* DOCUMENT SOURCE
┌──

La justice mexicaine a rejeté le 10 février le pourvoi en cassation de Florence Cassez, âgée de 36 ans, et confirmé sa condamnation à 60 ans de prison pour enlèvements, port d'armes et participation à des actes de délinquance organisée. Ce verdict a fait éclater une crise diplomatique, la ministre française des Affaires étrangères, Michèle Alliot-Marie, dénonçant un "déni de justice", qui "va peser sur nos relations bilatérales", et le président Sarkozy stigmatisant "certains dirigeants" mexicains.

Le chef de l'État français et la ministre Alliot-Marie estiment que de graves irrégularités ont entouré la condamnation de Florence Cassez et ils réclament à nouveau son transfèrement en France en invoquant la Convention de Strasbourg sur le transfèrement des personnes condamnées. L'application de cette convention, dont le Mexique est signataire, permettrait théoriquement que Florence Cassez puisse purger en France sa peine, dont la durée serait nécessairement réduite par son adaptation à la législation française, une éventuelle grâce présidentielle n'étant en outre pas exclue.

└──

Entrées sur les coordonnées cibles:

┌──

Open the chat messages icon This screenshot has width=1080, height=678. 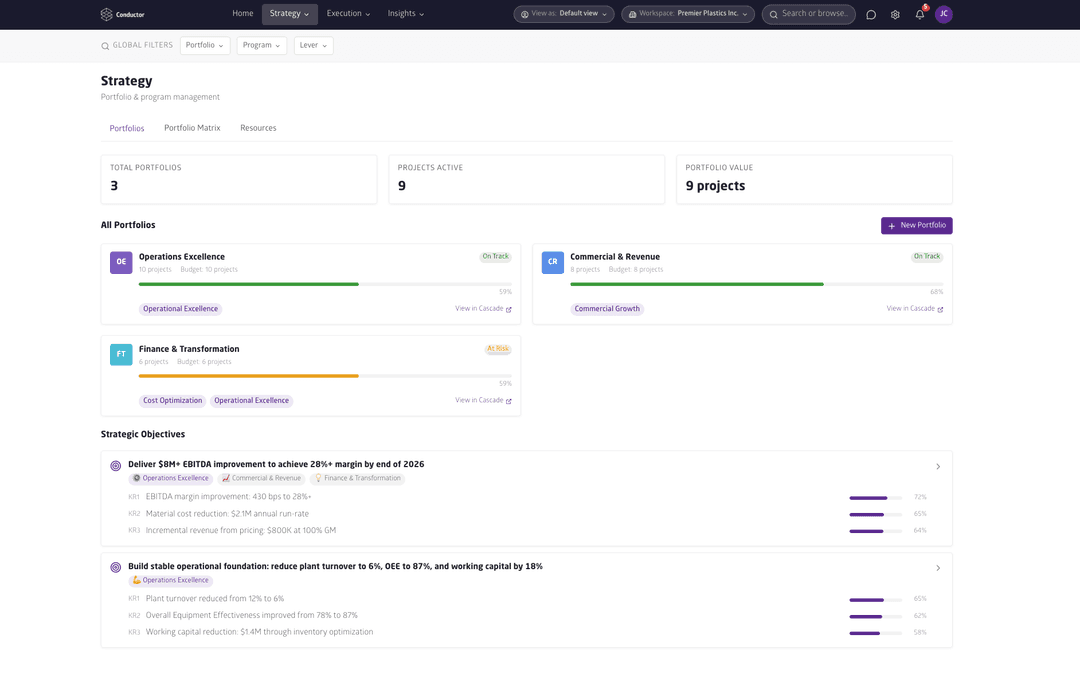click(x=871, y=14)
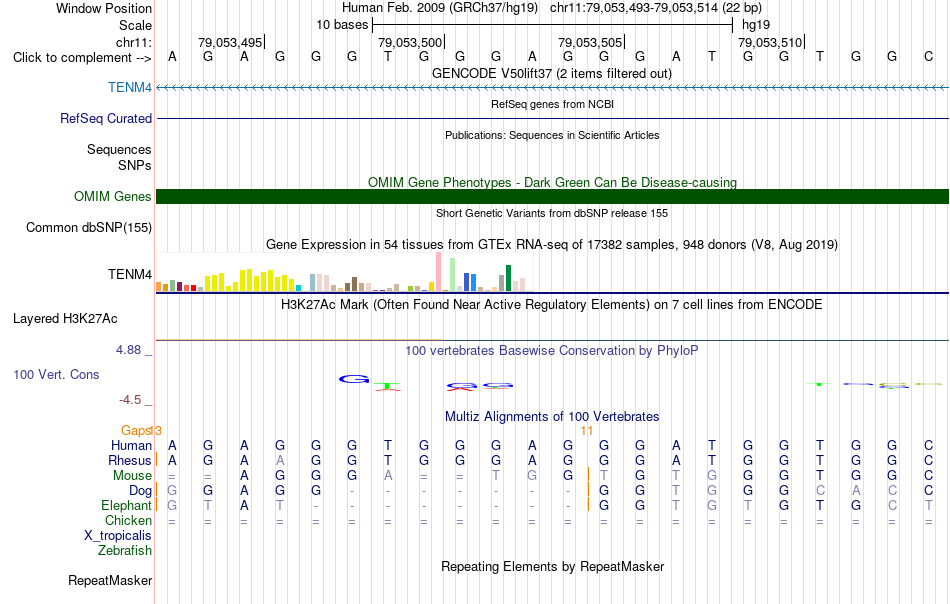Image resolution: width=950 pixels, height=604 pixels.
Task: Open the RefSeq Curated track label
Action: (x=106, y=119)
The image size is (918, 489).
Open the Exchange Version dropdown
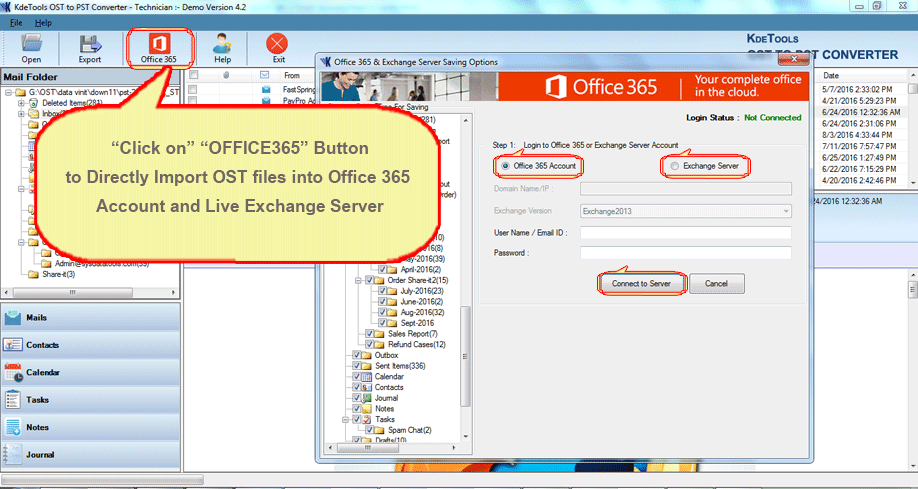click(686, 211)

└──

* OBJECTIF
Recopiez tel quel le passage du texte sur l'affaire Florence Cassez qui va de "Le chef de l'État" à "outre pas exclue.", ces mots compris. Ces données n'ont aucun lien avec le texte sur l'affaire Florence Cassez.

* EXERCICE TERMINÉ
Le chef de l'État français et la ministre Alliot-Marie estiment que de graves irrégularités ont entouré la condamnation de Florence Cassez et ils réclament à nouveau son transfèrement en France en invoquant la Convention de Strasbourg sur le transfèrement des personnes condamnées. L'application de cette convention, dont le Mexique est signataire, permettrait théoriquement que Florence Cassez puisse purger en France sa peine, dont la durée serait nécessairement réduite par son adaptation à la législation française, une éventuelle grâce présidentielle n'étant en outre pas exclue.